We need to talk about beans. If I’ve never mentioned it before, allow me to say right now, standing tall with my hand over my heart, that I believe beans may be the perfect food. I say this not only because it will earn me points with other nutrition professionals (though they are pretty unanimously also in love with beans, as far as I’ve seen), but because beans are…

– High in fiber

– Low in fat

– Plant-based protein

– High in iron

– Super versatile

And, if you ask me, they taste pretty darn good, too. So I generally try to include them in my diet on a frequent basis. Casseroles, soups, tacos, salads, and even certain pasta dishes are great food items to drop some beans into.

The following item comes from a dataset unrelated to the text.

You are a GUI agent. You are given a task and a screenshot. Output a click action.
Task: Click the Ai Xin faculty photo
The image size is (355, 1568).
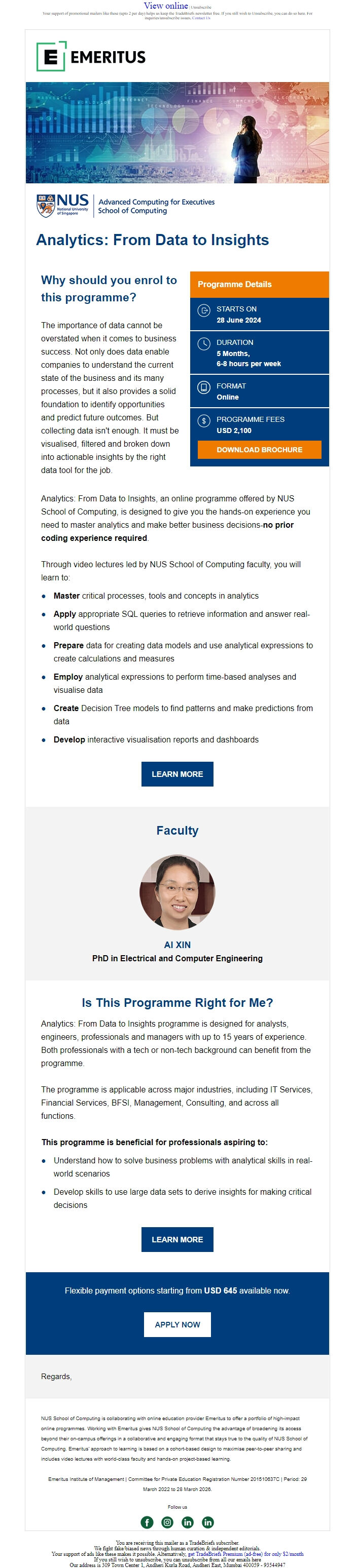(x=178, y=892)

And I do mean that literally, not euphemistically.

White Bean Hummus

Lately I’ve been on a homemade hummus kick, but since I balk at buying any actual tahini (have you ever bought tahini? You have to buy like gallon at a time and it’s hella expensive!) I’ve been experimenting with recipes that don’t call for it, like this garlicky version with plenty of my dear wonderfood, beans! With two full cans of cannellini or Great Northern beans, this recipe makes a big batch, perfect for sneaking off into a closet with the bowl clutched to your bosom so no one else can eat it. I mean, for parties. PARTIES is what I meant to say.

White Bean Hummus

Seriously, though, this white bean hummus is my new favorite snack/appetizer/side. Even though I’ve scoffed in the past about how hummus and pita chips is everyone’s go-to, last-minute, classier-than-chips potluck contribution, the deliciousness of this version kicks it up into “bring this any time” territory. Mild white beans mixed with punchy garlic, lemon juice, cumin, pepper, and parsley creates the perfect edible yin and yang.

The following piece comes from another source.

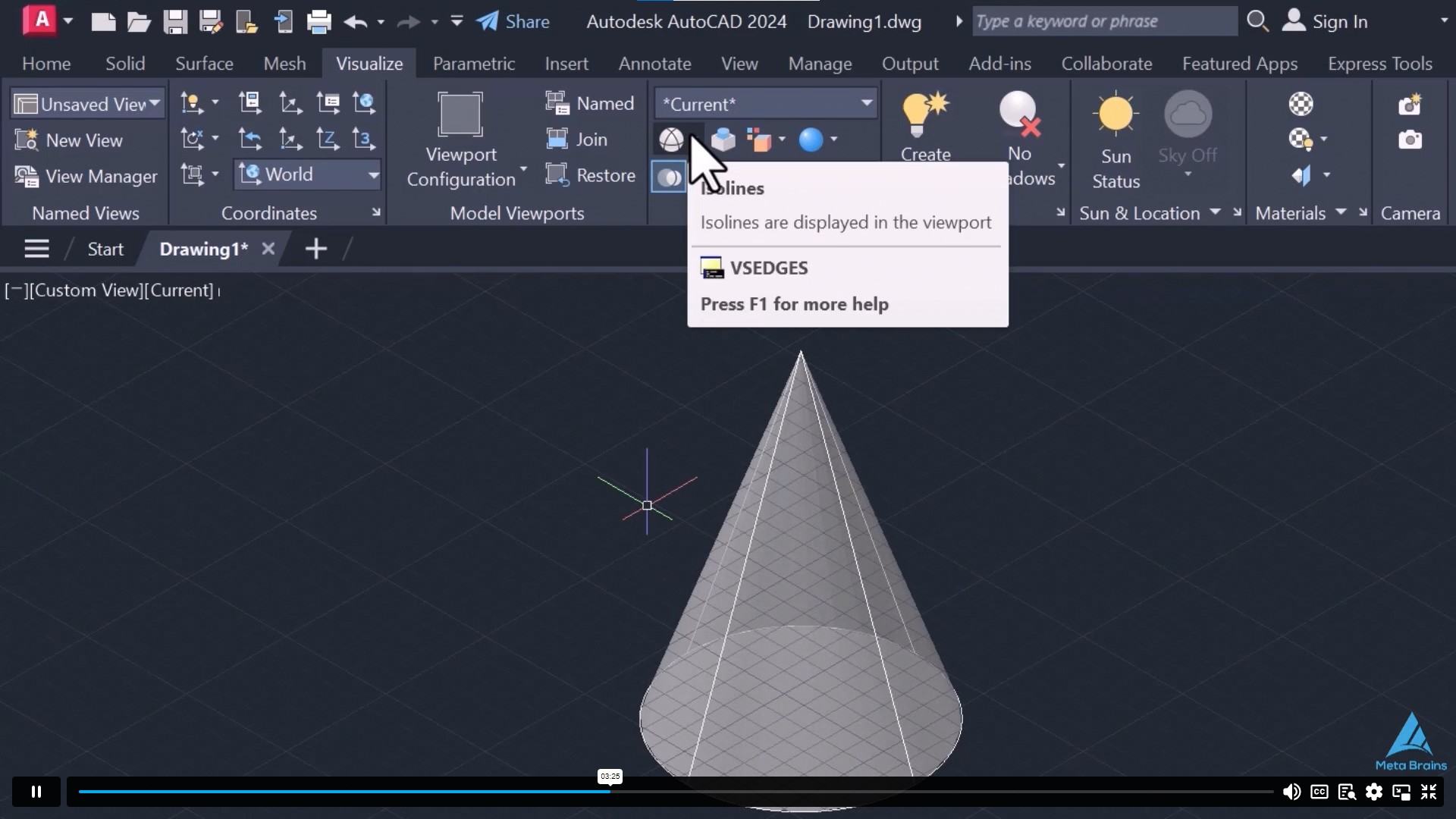Mute the video player audio
This screenshot has height=819, width=1456.
coord(1291,792)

And finally, because beans didn’t have their own theme song, here is Brak from the ’90s Cartoon Network show Space Ghost to sing you a very special tune about them:

 

 

Print Recipe
White Bean Hummus
Mild white beans mixed with punchy garlic, lemon juice, cumin, pepper, and parsley make for a uniquely delicious hummus!
Course Appetizer, snack
Prep Time 10 minutes
Cook Time 5 minutes
Servings
Course Appetizer, snack
Prep Time 10 minutes
Cook Time 5 minutes
Servings
Instructions
  1. In a small saucepan, cook garlic in olive oil over medium heat until garlic begins to brown. Remove from heat. With a slotted spoon, scoop garlic into the bowl of a food processor.
  2. To the food processor bowl, add drained beans, lemon juice, cumin, parsley, salt, pepper, and cayenne. Process until smooth.
  3. Carefully pour in reserved olive oil while the machine is running and process until well incorporated.
  4. Serve immediately or store refrigerated in an airtight container. Enjoy with pita chips or fresh veggies!
Recipe Notes

Adapted from Bush's Beans.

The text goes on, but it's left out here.